"Liability"-the responsibility for injury, death or damages to another-is a word that sends chills down people's spines. Anyone who owns a home, drives a vehicle, operates a business or engages in any number of normal pursuits faces liability exposure. If one is proved liable for an accident, the consequences can be devastating financially unless you are properly protected. Wealthy individuals face a disproportionate amount of exposure because they often own multiple homes and automobiles, investment properties, private aircraft and yachts.

Wealth management professionals are getting better at including property and casualty specialists in their practices to address such liability exposure, yet statistics show that many high-net-worth individuals still carry low liability coverage in their personal insurance. Why do successful people do this when it obviously puts their wealth at risk?
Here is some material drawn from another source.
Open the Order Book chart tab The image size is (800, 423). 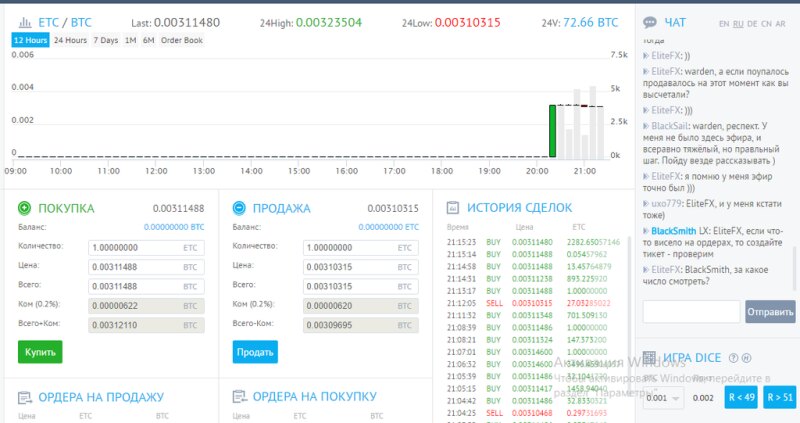[181, 40]
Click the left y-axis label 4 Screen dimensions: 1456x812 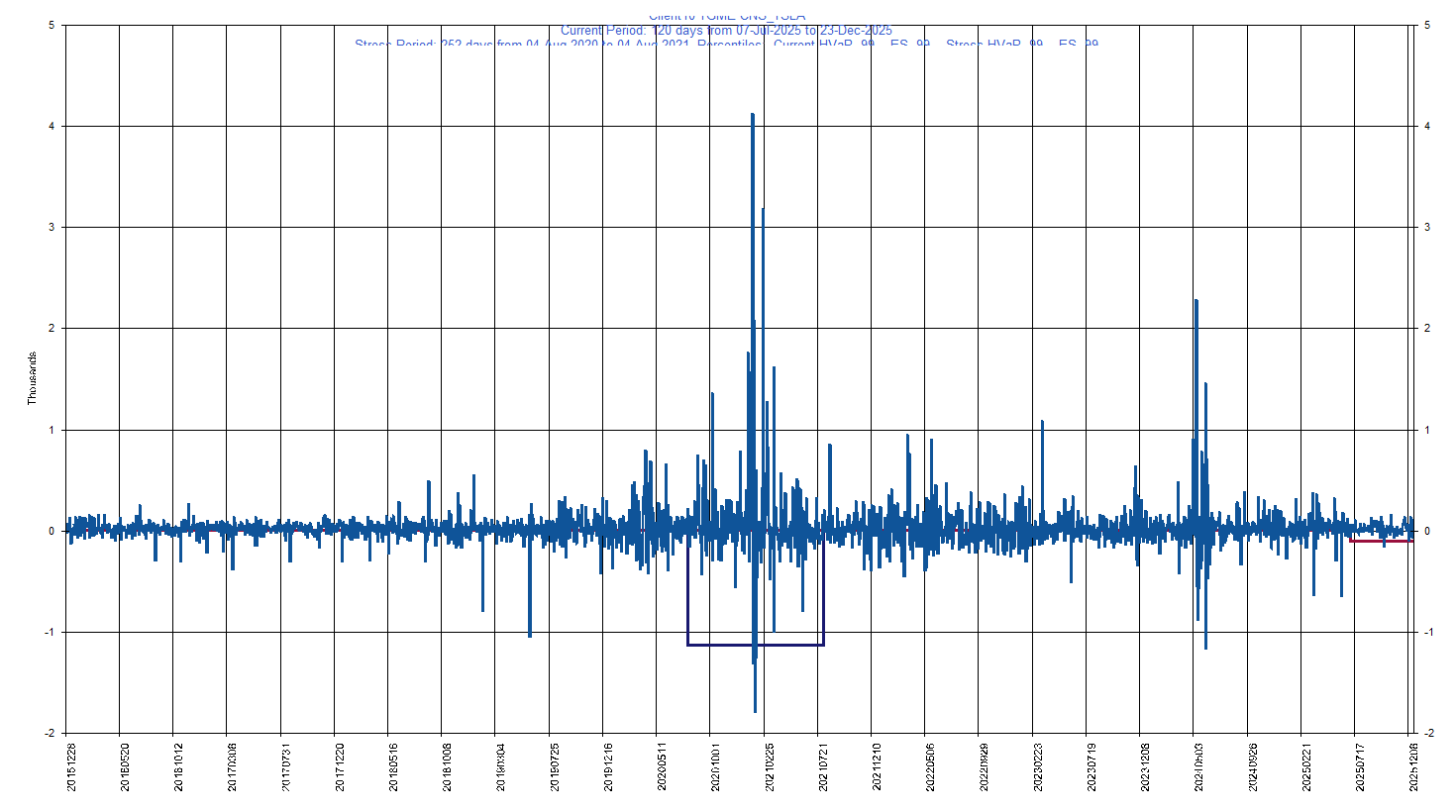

The answer may lie in three factors. One is that people hold erroneous beliefs and misconceptions that lead them to carry lower limits. Second, there is even greater confusion about how the legal system works and what happens in the majority of liability cases. And third, clients who use mass-market insurers do not get access to the higher policy limits offered by specialty insurers.

Erroneous Beliefs
Even the savviest among us sometimes get bad information, and the subject of liability is no different. Many otherwise astute high-net-worth individuals, for example, believe there's a correlation between the size of judgments in liability cases and the amount of liability insurance carried by a defendant. People think that if you have high policy limits, the courts will go after all they can. This can be a particularly dangerous belief if it leads wealthy people to seek the minimal amount of liability limits on their policies. Because even though a plaintiff's attorney might find great comfort in knowing a defendant is well insured, it will be the facts of the case that determine the amount of a judgment.

In 2005, Lane McVicker LLC conducted a study of New York personal injury cases to determine if there were indeed some correlation between judgments and insurance coverage. Although the study was small in scope and did not count medical malpractice cases or instances in which private settlements were made, two significant factors became apparent. First, a surprising number of judgments over the previous five years were in excess of $5 million. Secondly, there was no correlation between judgments rendered and the amount of liability insurance carried. In the study's view, the facts of each case and the damages incurred by the plaintiff were the key settlement factors. The amount of the defendant's insurance coverage had no bearing.

One major inference that can be drawn from the study is that, when considering how many of the judgments were over $5 million, many people are likely to be significantly underinsured for liability.

Understanding The System
Wealth managers seeking to help their clients plan for liability exposure need to look at the realities of the legal system. If one is trying to use the public record of court settlements to help them determine a possible average amount of liability insurance to carry, they will find it very difficult to gather enough usable information.

The settlement amounts of most liability cases are unknown because most cases never make it to a jury or bench trial. Law firms specializing in these cases estimate that as few as 2% of them ever go that far. After the litigation process starts, most cases are settled through mediation and the amounts agreed upon do not go in the public record. The insurance companies who pay out those settlements are not inclined to disclose the amounts themselves. Even in cases that go to a full trial, the amounts of the judgments are not always made public. The public record is not a reliable source to help clients determine the amount of liability coverage they should carry. We'll examine better methods for doing so later.

Yet even if the legal system cannot help us determine proper policy amounts, it can dispel certain myths. The biggest of these is the one about how much information a plaintiff's attorney is allowed to find out about a defendant's net worth. This is probably the most misunderstood part of the whole process. Many people believe that financial records can be subpoenaed to see if the individual is worth going after. This is typically not the case. In most states, what the attorneys can ascertain is the policy limits of the individual's liability policy.

The statute in Florida, for example, allows a plaintiff's attorney to determine if a defendant has insurance and find out what the liability limits of the policy are. The attorney may also try to learn about a defendant's net worth through public records, though that is all he can do.